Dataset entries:
# # # #

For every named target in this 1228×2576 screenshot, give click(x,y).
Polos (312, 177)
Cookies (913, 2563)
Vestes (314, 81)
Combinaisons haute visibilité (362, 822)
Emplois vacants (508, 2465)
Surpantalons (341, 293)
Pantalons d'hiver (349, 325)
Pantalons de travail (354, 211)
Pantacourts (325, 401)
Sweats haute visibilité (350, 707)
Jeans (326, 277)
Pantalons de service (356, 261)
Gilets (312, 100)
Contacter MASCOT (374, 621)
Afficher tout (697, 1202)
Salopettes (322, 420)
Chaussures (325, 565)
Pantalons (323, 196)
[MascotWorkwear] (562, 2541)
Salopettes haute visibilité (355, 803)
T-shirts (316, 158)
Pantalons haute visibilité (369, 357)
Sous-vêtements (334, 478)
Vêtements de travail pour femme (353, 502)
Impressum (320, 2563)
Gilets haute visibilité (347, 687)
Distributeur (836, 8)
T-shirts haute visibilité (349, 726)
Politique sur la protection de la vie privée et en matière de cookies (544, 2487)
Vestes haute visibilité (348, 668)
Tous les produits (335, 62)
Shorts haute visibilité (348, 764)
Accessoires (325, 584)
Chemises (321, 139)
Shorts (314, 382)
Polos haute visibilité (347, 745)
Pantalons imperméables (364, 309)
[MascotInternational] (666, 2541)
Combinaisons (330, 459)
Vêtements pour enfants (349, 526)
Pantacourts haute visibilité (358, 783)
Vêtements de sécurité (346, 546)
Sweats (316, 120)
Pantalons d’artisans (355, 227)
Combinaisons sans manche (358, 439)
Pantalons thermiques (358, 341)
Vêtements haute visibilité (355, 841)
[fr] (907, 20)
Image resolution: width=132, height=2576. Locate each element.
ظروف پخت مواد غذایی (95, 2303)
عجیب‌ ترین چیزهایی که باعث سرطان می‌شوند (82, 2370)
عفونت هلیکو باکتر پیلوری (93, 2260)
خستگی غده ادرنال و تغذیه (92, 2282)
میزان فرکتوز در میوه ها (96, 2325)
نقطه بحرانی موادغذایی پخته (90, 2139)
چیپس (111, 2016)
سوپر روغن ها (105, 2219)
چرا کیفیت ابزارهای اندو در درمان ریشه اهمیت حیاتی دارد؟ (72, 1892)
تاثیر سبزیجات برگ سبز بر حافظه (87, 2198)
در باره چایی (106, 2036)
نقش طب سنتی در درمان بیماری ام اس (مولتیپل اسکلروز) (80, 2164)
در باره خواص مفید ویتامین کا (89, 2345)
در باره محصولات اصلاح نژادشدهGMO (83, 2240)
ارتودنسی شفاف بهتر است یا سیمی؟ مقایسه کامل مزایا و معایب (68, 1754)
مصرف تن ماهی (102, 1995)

# # # #

**Exercise aim:** Word for word, transcribe each record.

**Answer section:**
For every named target in this 1228×2576 screenshot, give click(x,y).
Polos (312, 177)
Cookies (913, 2563)
Vestes (314, 81)
Combinaisons haute visibilité (362, 822)
Emplois vacants (508, 2465)
Surpantalons (341, 293)
Pantalons d'hiver (349, 325)
Pantalons de travail (354, 211)
Pantacourts (325, 401)
Sweats haute visibilité (350, 707)
Jeans (326, 277)
Pantalons de service (356, 261)
Gilets (312, 100)
Contacter MASCOT (374, 621)
Afficher tout (697, 1202)
Salopettes (322, 420)
Chaussures (325, 565)
Pantalons (323, 196)
[MascotWorkwear] (562, 2541)
Salopettes haute visibilité (355, 803)
T-shirts (316, 158)
Pantalons haute visibilité (369, 357)
Sous-vêtements (334, 478)
Vêtements de travail pour femme (353, 502)
Impressum (320, 2563)
Gilets haute visibilité (347, 687)
Distributeur (836, 8)
T-shirts haute visibilité (349, 726)
Politique sur la protection de la vie privée et en matière de cookies (544, 2487)
Vestes haute visibilité (348, 668)
Tous les produits (335, 62)
Shorts haute visibilité (348, 764)
Accessoires (325, 584)
Chemises (321, 139)
Shorts (314, 382)
Polos haute visibilité (347, 745)
Pantalons imperméables (364, 309)
[MascotInternational] (666, 2541)
Combinaisons (330, 459)
Vêtements pour enfants (349, 526)
Pantacourts haute visibilité (358, 783)
Vêtements de sécurité (346, 546)
Sweats (316, 120)
Pantalons d’artisans (355, 227)
Combinaisons sans manche (358, 439)
Pantalons thermiques (358, 341)
Vêtements haute visibilité (355, 841)
[fr] (907, 20)
Image resolution: width=132, height=2576. Locate each element.
ظروف پخت مواد غذایی (95, 2303)
عجیب‌ ترین چیزهایی که باعث سرطان می‌شوند (82, 2370)
عفونت هلیکو باکتر پیلوری (93, 2260)
خستگی غده ادرنال و تغذیه (92, 2282)
میزان فرکتوز در میوه ها (96, 2325)
نقطه بحرانی موادغذایی پخته (90, 2139)
چیپس (111, 2016)
سوپر روغن ها (105, 2219)
چرا کیفیت ابزارهای اندو در درمان ریشه اهمیت حیاتی دارد؟ (72, 1892)
تاثیر سبزیجات برگ سبز بر حافظه (87, 2198)
در باره چایی (106, 2036)
نقش طب سنتی در درمان بیماری ام اس (مولتیپل اسکلروز) (80, 2164)
در باره خواص مفید ویتامین کا (89, 2345)
در باره محصولات اصلاح نژادشدهGMO (83, 2240)
ارتودنسی شفاف بهتر است یا سیمی؟ مقایسه کامل مزایا و معایب (68, 1754)
مصرف تن ماهی (102, 1995)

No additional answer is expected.